Toronto NAJC President’s Letter – July 2014

July 5, 2014 at 12:54 pm

“Race and White Supremacy”
by David Fujino.

When Japanese Canadians were labelled as “enemy aliens”, the powers-that-be — our founding Fathers—certainly didn’t view the Chinese, Aboriginal peoples or women as equals, either.

Historians note that people at the time used a racial filter.

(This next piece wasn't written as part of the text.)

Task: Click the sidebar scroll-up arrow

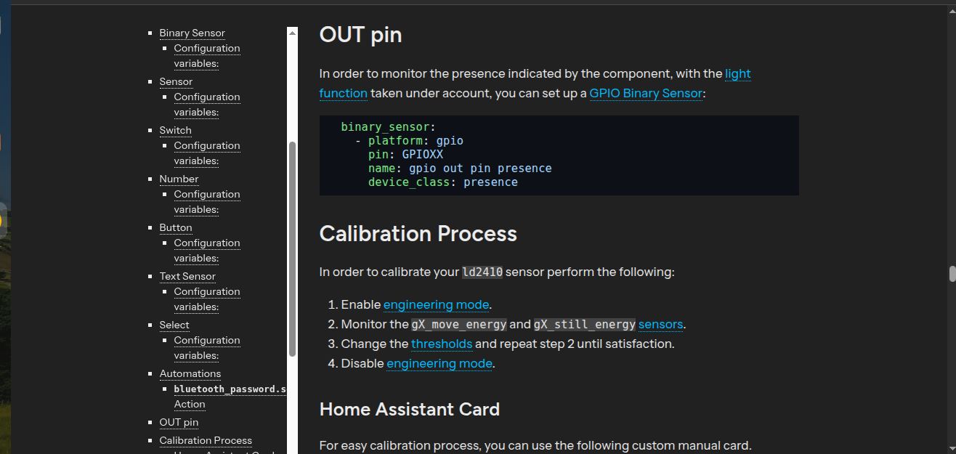Action: pos(292,33)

They believed that “white” people were the only ones who had the capacity to live in a free, equal, and democratic society.

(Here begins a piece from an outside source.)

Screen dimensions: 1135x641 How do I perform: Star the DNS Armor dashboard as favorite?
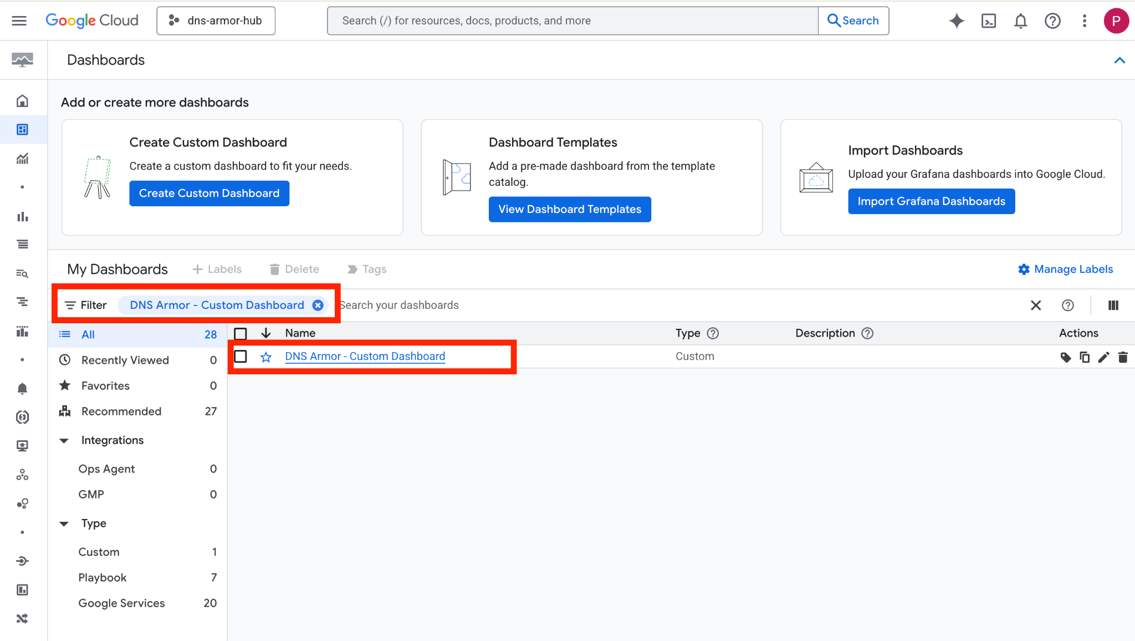pyautogui.click(x=266, y=357)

Such pervasive white supremacist thinking ultimately led to the disturbing blanket rationale for the dispersal, exploitation, and the World War 2 internment of Japanese Canadians.

A more cogent explanation of white supremacy and its promotion of a “white” Canada can be found in Professor Mona Oikawa’s important book, Cartographies of Violence, wherein she explains how white supremacy marginalized and diminished Japanese Canadians as “enemy aliens” who lived in a “white” Canada.

Briefly, we can also cite the familiar case of Thomas Jefferson — a slave owner and the author of the Declaration of Independence — who wrote that “all men are created equal”. Jefferson clearly saw no contradiction or hypocrisy in his writing when he exclusively meant “white” men.

Put simply, white supremacy is a mental state — and spiritual state? — which allowed for the mistreatment, theft of property and life opportunities, and the internment of citizens of Canada, the United States, and Brazil (which tortured and even killed its Japanese citizens).

Decades since, white supremacy damages and demeans the many people of colour who live in this world’s colonizing countries — countries where, oddly enough, nobody’s “a racist”, and many persist in the belief that we live in “post-racial” societies.

But we need not despair.

When an actor associate said to me in a private phone conversation, “It’s a white man’s world”, I had to agree with her. (She happens to be Jewish.) I agreed — not because she explained away the frustrations and the realities of working professionally as an actor of colour — and not because I accept a white supremacist viewpoint.

I agreed because it’s important to understand who we really are, according to our own experiences. It’s important to know we are beautiful, and we further owe it to ourselves and others to celebrate what is, after all, our common humanity.

p.s — Race was imagined into existence by the various colonists throughout this world.